A De Martino também optou por fermentar e/ou amadurecer os vinhos em grandes tonéis de 5 mil litros, os fudres. O que mudou no vinho com estes tonéis?
O uso de fudres [os grandes tonéis] vai na mesma direção. São 5 mil litros de barrica, que não são tostadas. É um recipiente 22 vezes maior que as barricas e que impacta 22 vezes menos nos vinhos. Os fudres são muito respeitosos do terroir. Além disso, compramos os fudres uma vez e vamos usá-los por muitos anos. Daqui a 40 anos, eles ainda estarão aqui.
Há outras mudanças em vista na De Martino?

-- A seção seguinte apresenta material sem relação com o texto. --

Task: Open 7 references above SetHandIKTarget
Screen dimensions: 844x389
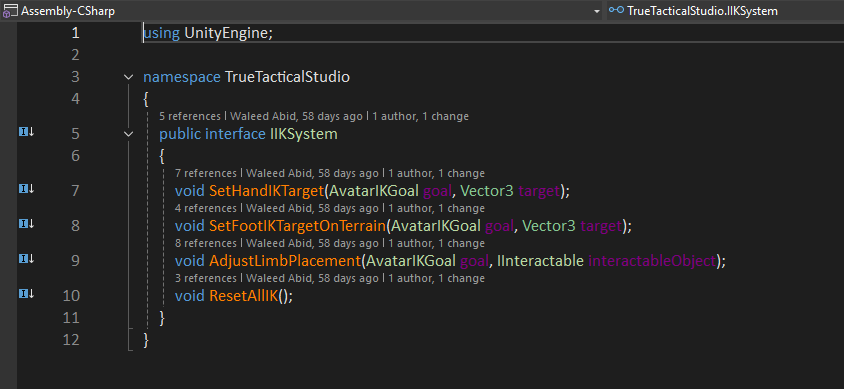Action: [x=206, y=173]
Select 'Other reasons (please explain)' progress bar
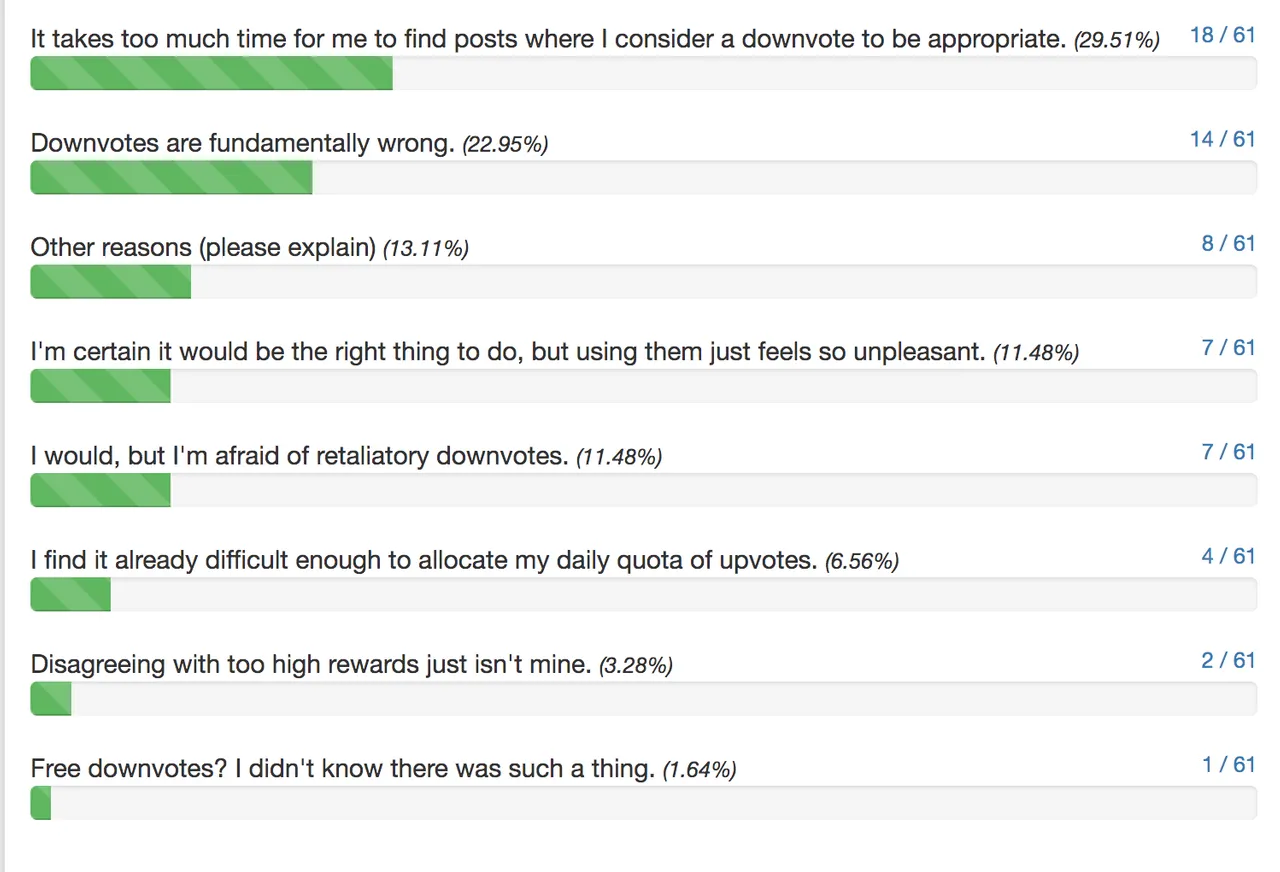Image resolution: width=1280 pixels, height=872 pixels. click(x=111, y=282)

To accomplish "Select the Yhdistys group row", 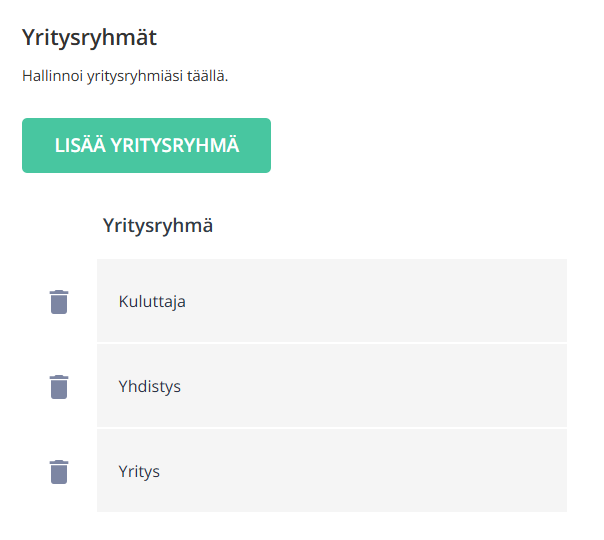I will (332, 386).
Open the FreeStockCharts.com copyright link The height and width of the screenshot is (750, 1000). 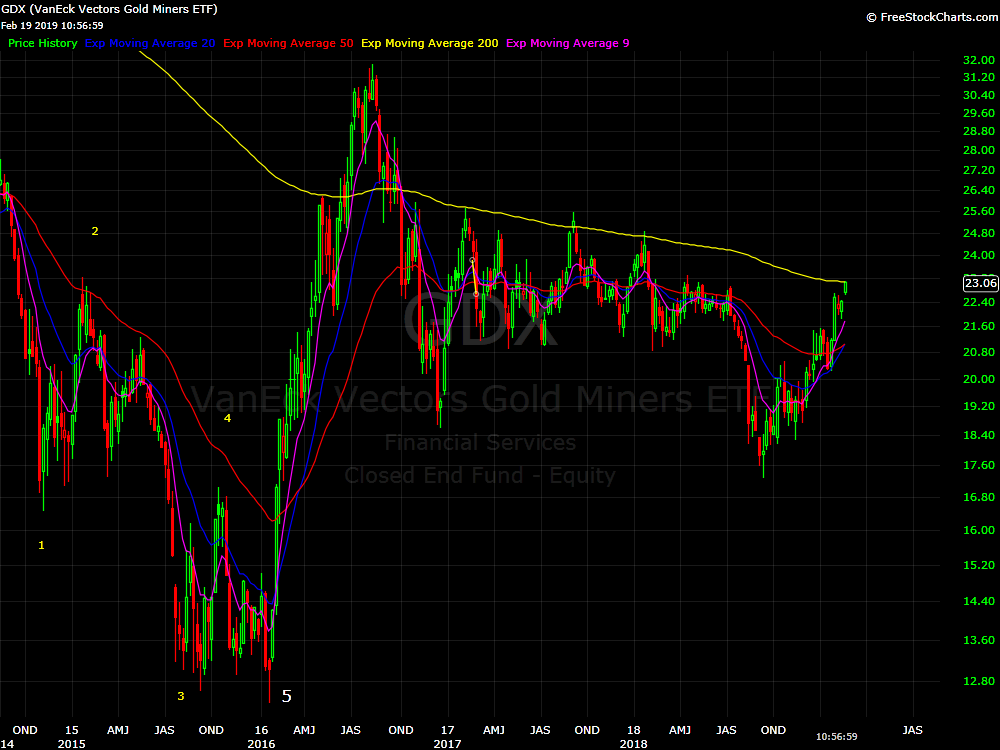pyautogui.click(x=929, y=17)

Estamos sempre fazendo mudanças, já que não existem receitas e cada safra é diferente. Hoje, estamos aperfeiçoando o nosso estilo de vinho.
Qual está sendo a aceitação do consumidor diante a este novo estilo de vinho?
Estamos muito satisfeitos com a aceitação por parte dos consumidores. Eu acredito que o estilo de vinhos super-poderosos, madeirizados e doces vão sair do mercado mais cedo do que se pensa. Os consumidores cada vez mais querem sentir a pureza do vinho. A madeira em excesso não é atrativa, especialmente para os vinhos de maior valor. Também é importante entender que nos mercados mais maduros as mulheres procuram vinhos com menos álcool, até porque o álcool engorda. E vejo com os meus colegas enólogos uma mudança importante. Acredito que muitos rótulos vão ter mudanças maiores ou menores em breve e tenho certeza que em dez anos a maioria dos vinhos, principalmente os de maior valor, vão privilegiar o terroir, a colheita mais cedo e o frescor. Afinal, me parece lógico que estes vinhos vão bem com a comida. Os vinhos de safras mais antigas tem 13% no máximo e são vinhos tremendamente gastronômicos. Vinho é para acompanhar a refeição e os muito concentrados são como outro prato na mesa.